Today is the 40th anniversary of F.A. Hayek’s Nobel Prize. My article in The Freeman tells the story behind the so-called Nobel, the controversy around Hayek’s winning it (and sharing it with a socialist economist), and what the prize did for Hayek’s personal life, his reputation, and his impact on the fall of European communism.
This week Liberty.me adds Mike DiBaggio’s award-winning novella House of Refuge to the Library.
I was very excited by the opportunity to release a Liberty.me edition of this story, as my editorial preface should make clear:
Editorial Preface by B.K. Marcus
I became a devotee of seasteading — the creation of autonomous communities out at sea — during the summer solstice of 2014, while seated in the Austin Music Hall, surrounded by hipsters half my age.
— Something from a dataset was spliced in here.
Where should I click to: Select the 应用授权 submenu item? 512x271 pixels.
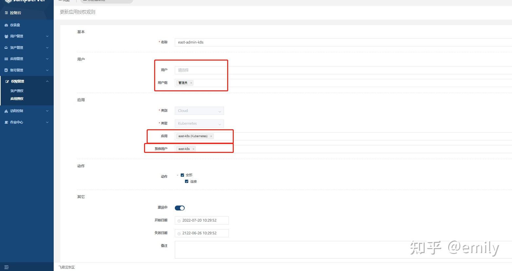point(17,99)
We were at Voice & Exit, an event, “built around a simple idea: human flourishing.”
The hipsters were waiting, I suspect, for the liberty-minded lectures to end and the arts festival portion of the evening to begin.
I was there to hear about the end of the era of coercion. They were there for collaborative wall painting, group yoga, and the electronic violin of soundscape guru Govinda (né Shane Madden).
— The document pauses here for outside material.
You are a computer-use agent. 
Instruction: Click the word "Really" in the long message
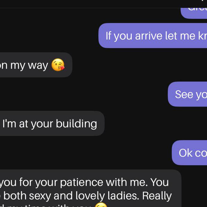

Maybe the alien setting made me more receptive to new ideas — or even some not-so-new ones. Seasteading, in particular, was not a new idea for me. Yet something opened me up to the visionary talk given by “aquapeneur” Joe Quirk, director of communications for the Seasteading Institute.
Joe talked about the technological benefits of seasteading and the untapped potential of the oceans for healing the planet and feeding the world. His focus, however, was on the unique opportunity uncolonized waters present for escaping the crippling strictures that land-based monopoly governments impose on both freedom and innovation.
The American Founders saw the future of freedom in the idea of federalism: small governments that would have to compete for citizens, akin to businesses having to compete for customers. It was, after all, such freedom of movement — of “voting with one’s feet” — that had allowed individual liberty to grow, however imperfectly, in late-medieval Europe. The Founders looked to the model of Greek and Italian city-state republics as a way to keep the state (coercive territorial monopoly government) from growing in America the way it had done in the Europe of their recent ancestors.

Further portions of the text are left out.